A good title has to act as a book’s first impression. It’s the first time you’re laying eyes on this potential next read. You’re eyeing them up. You’re looking for a reason to accept or reject. A title can do this easily. And for so many reasons. Different titles work for different people. One of the questions I have been asked by people is why titles change for the US market so frequently. For example Stuart MacBride’s BROKEN SKIN became BLOODSHOT for the US market. Why? God only knows, but I bet there was a reason behind it to do with culture. And it has to be better than the reason Ian Rankin’s FLESHMARKET CLOSE (the name of a real street) became FLESHMARKET ALLEY.
But of course such things are often out of an author’s control.

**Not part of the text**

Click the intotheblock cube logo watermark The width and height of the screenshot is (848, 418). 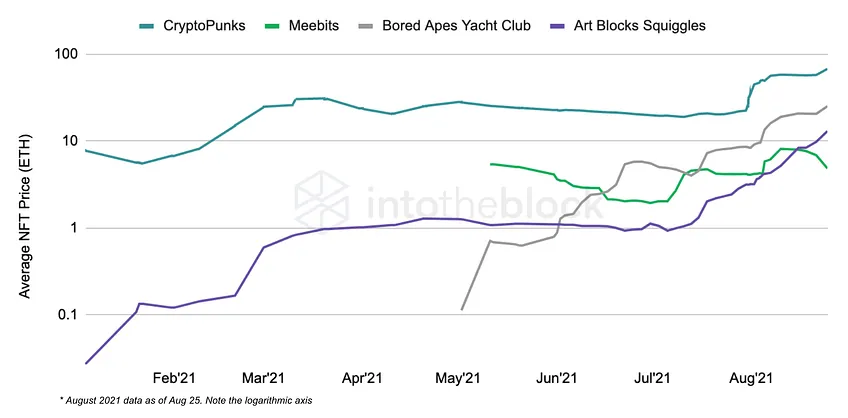coord(322,198)
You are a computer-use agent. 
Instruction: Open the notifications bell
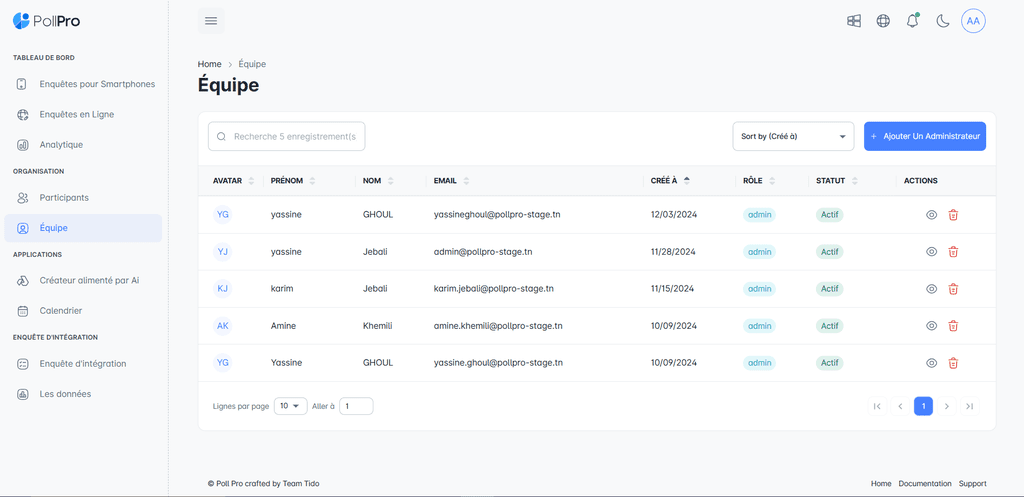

While certain online reviews in certain online bookshops may bemoan “why do authors do this?” because they’ve bought the same book twice because of different titles, they’d do well to bear in mind that its often a publisher’s decision and that often its not taken lightly.
I remember Michael Robotham’s THE DROWNING MAN came out under the title LOST back in the mists of time. Why change the title? Well, as soon as the book came out, a television show started airing that was sweeping the world like an almighty juggernaut. It was called LOST and it could not have been more different than Robotham’s brilliant thriller. The decision for the change was obvious and necessary. In the bookstore I was working in at the time, I remember fielding a lot of questions about “is that , like, the book of the TV show?”
I’ve only been subject to a proposed change in title once (well, twice, but adding the word “The”
to a book that was called LOST SISTER was not that much of a trauma). It was a short story called JIMMY’S WAY. Not the greatest title, I have to admit now. And I have to admit that the editors at Thrilling Detective were spot on retitling the story A MATTER OF HONOUR.
Titles are vital, I believe. And they’re tough, too. An ideal title is original, memorable and should forever be associated with that story. Of course, it doesn’t always work that way. Multiple authors sometimes end up with the same title. Sometimes a title doesn’t reflect the work. Sometimes they fail to attract the right readership. They’re a balancing act.
But when they’re right, they can really help a book’s chances of being picked up, cracked open and read.
2 comments:
This seems to happen to Canadian books a lot. Louise Penny has had novels published with different titles in Canada, the US and the UK. iles Blunt has had different titles in the UK and Canada and I've had a title chsnged by a US publisher. It was a disaster (but maybe it;s just a bad book).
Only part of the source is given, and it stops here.